We utilize an approach suggested by Peter Mandeville in a posting to the R-help mailing list.



hotelling = function(y1, y2) {
# check the appropriate dimension
k = ncol(y1)
k2 = ncol(y2)
if (k2!=k)
stop("input matrices must have the same number of columns: y1 has ",
k, " while y2 has ", k2)

# calculate sample size and observed means
n1 = nrow(y1)
n2 = nrow(y2)
ybar1= apply(y1, 2, mean); ybar2= apply(y2, 2, mean)
diffbar = ybar1-ybar2

# calculate the variance of the difference in means
v = ((n1-1)*var(y1)+ (n2-1)*var(y2)) /(n1+n2-2)

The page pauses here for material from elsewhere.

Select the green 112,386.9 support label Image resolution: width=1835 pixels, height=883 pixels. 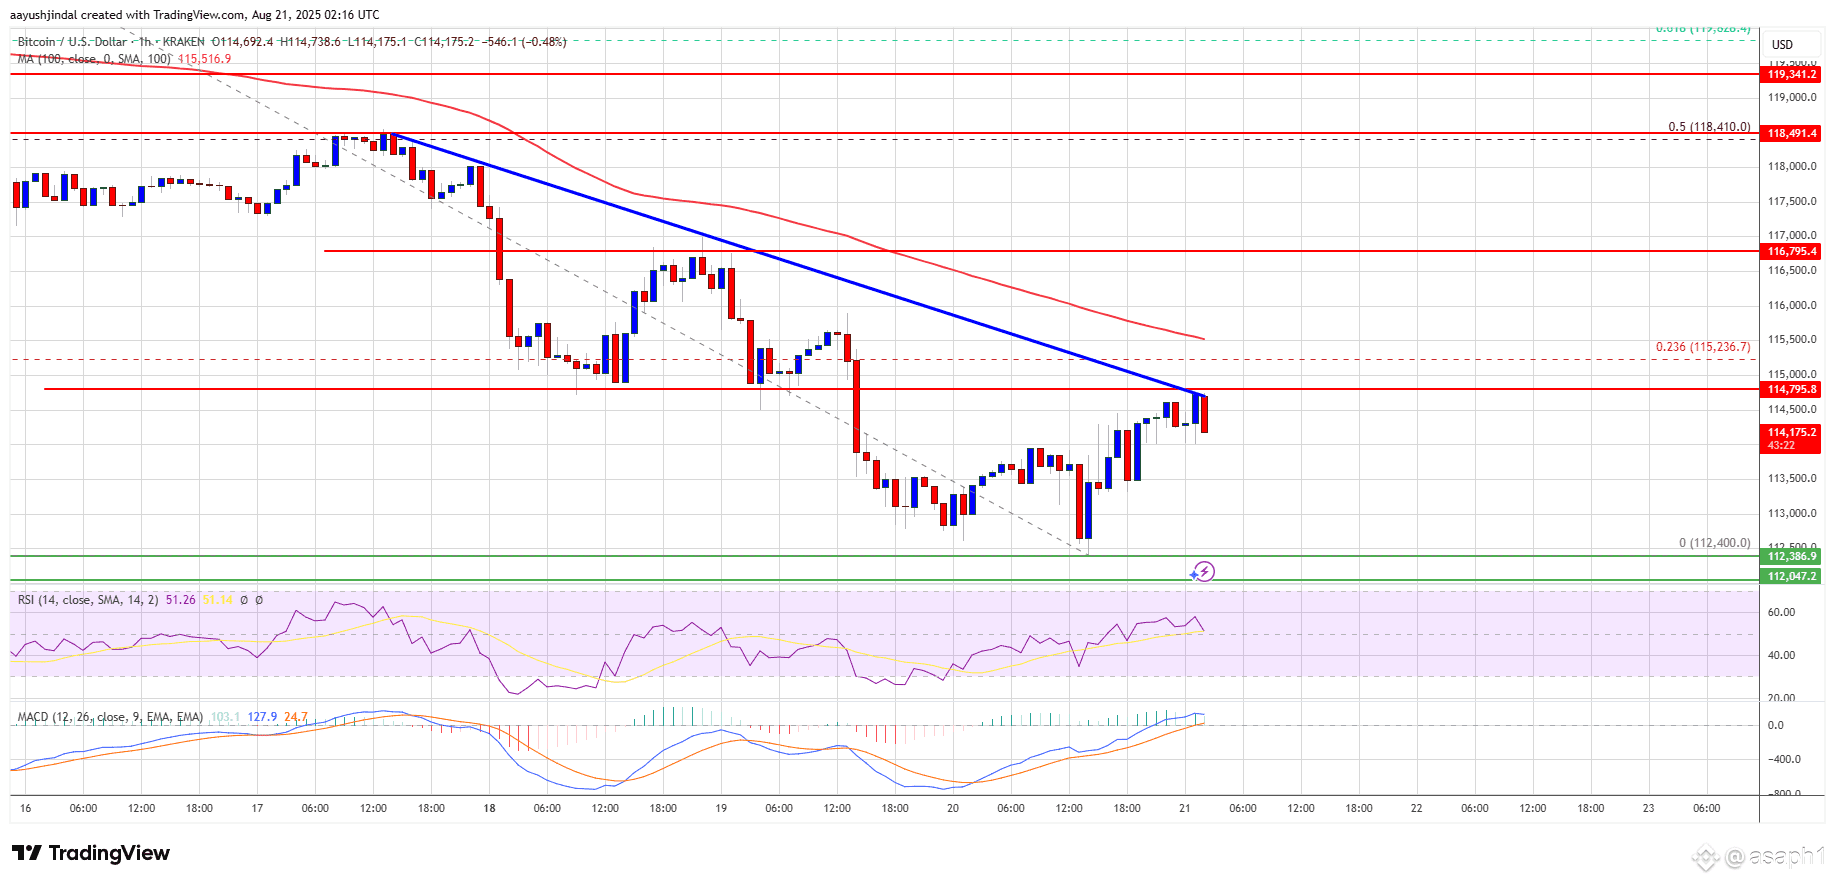1791,556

# calculate the test statistic and associated quantities
t2 = n1*n2*diffbar%*%solve(v)%*%diffbar/(n1+n2)
f = (n1+n2-k-1)*t2/((n1+n2-2)*k)
pvalue = 1-pf(f, k, n1+n2-k-1)

# return the list of results
return(list(pvalue=pvalue, f=f, t2=t2, diff=diffbar))
}


We begin by ensuring that the two input matrices have the same number of columns, then calculate quantities needed for the calculation. The function returns a list with a number of named objects.

To test the function, we ran a simulation study to ensure that under the null hypothesis the function rejected approximately 5% of the time.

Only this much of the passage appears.